Leader : Ethical e-FX: self-policing and supervision versus regulation

Mark Snyder
Executive Vice President,State Street Global MarketsChairman, the
Foreign Exchange CommitteeEthical e-FX: self-policing and supervision versus regulation Mark
Synder outlines why ethics matter in the foreign exchange market
and how market-based discipline plus supervision equals a healthy
marketplace.
Introduction
Foreign exchange markets are a remarkable success story. With the
rapid expansion of world trade, increased cross-border investment
flows and the arrival of newly liquid, tradable currencies, the
worlds largest financial market is a constantly evolving 24/365
digital network that seamlessly ties together the global economy.
Since 1989, global foreign exchange turnover has more than tripled
to over $2 trillion per day. According to the October 2005 report
of the Foreign Exchange Committees Survey of North American Foreign
Exchange Volume, average daily volume in that region totaled $440
billion a remarkable 31.2% increase over October 2004.
There have been bumps along the road -- scandals involving
unauthorized trading, fraud, and unprofessional trading practices.

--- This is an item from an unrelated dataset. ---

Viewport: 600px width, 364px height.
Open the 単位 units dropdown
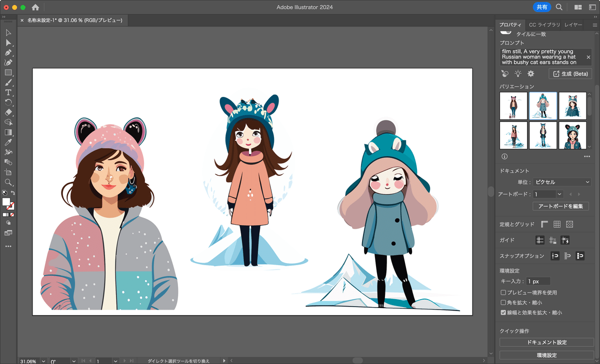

But, despite the fact that the OTC forex market is essentially
supranational and not proscriptively regulated the ethical
character of the currency market is as good as or better than that
of any other financial market. The FX market has withstood the
dynamic changes of modern markets well. Currency market
participants have provided abounding liquidity to other markets,
have stimulated the emergence of new technologies, risk approaches,
products and services and have ensured a smooth market environment
for the greatest boom in cross-border finance that the world has
ever seen.
Volumes have grown exponentially. Margins are razor-thin. Liquidity
is deep and competition is vigorous. Essentially every enterprise
on earth -- from tiny factories to global asset managers -- can
obtain the currency they need when and how they need it at
transparent prices. These are the attributes of a thriving
marketplace.
Impact of electronic trading
environment
Electronic trading has done much to make this possible. The
currency arena was one of the earliest adopters of electronic
messaging and today is arguably the most digital capital market of
all. Much of the wholesale bank-to-bank market is entirely
electronic, and dealer to client and retail trading is aggressively
migrating online either to bilateral standalone platforms or to
multi-party networks of various types.
This is almost entirely a good thing; in fact, given todays
exploding currency volumes, electronic trading is a sine qua non of
a thriving and growing marketplace. But it does raise issues. The
same qualities that make e-forex such a success speed, efficiency,
flexibility, scalability mean that mistakes or malfeasance can
easily expand and multiply.
Leaving aside the operational questions of transactional errors and
fat fingered trading, e-forex raises important issues regarding bad
trading practice. For example, the introduction of autodealing
techniques into the FX interdealer market and other electronic
trading venues, together with the rise of prime brokerage services,
has raised concerns that unprofessional trading behavior may take
place under the cloak of anonymity--undermining the reputation of
the foreign exchange market and impeding its successful
self-policing.
Traditionally, almost all FX transactions have been manually
initiated by an individual trader. But over the past 18 months or
so, the FX market has witnessed the rapid expansion of automated
program trading strategies that facilitate complex, high-frequency
trading, risk management, the aggregation and execution of trades
and algorithmic and arbitrage trading.
Autodealing has had no discernable impact on overall market
liquidity or pricing. The market is still characterized by
increasing numbers of counterparties, large numbers of individual
quotes and expanding volume and trades at every price point in
almost all market conditions.
But concerns have been raised over participants ability to transact
automatically on electronic broker platforms through prime
brokerage services. In traditional prime brokerage, clients trade
in the name of the prime broker but execute their transactions
directly with the dealer.
In the electronic prime broker model by contrast, there is no
identification of the trade as being prime brokered at the time of
execution so the end user is able to trade anonymously. While
inappropriate trading techniques can be executed manually, the
greater speed and anonymity of autodealing may impede the
self-policing capacity of the OTC FX market, with potentially
negative implications for its overall risk profile.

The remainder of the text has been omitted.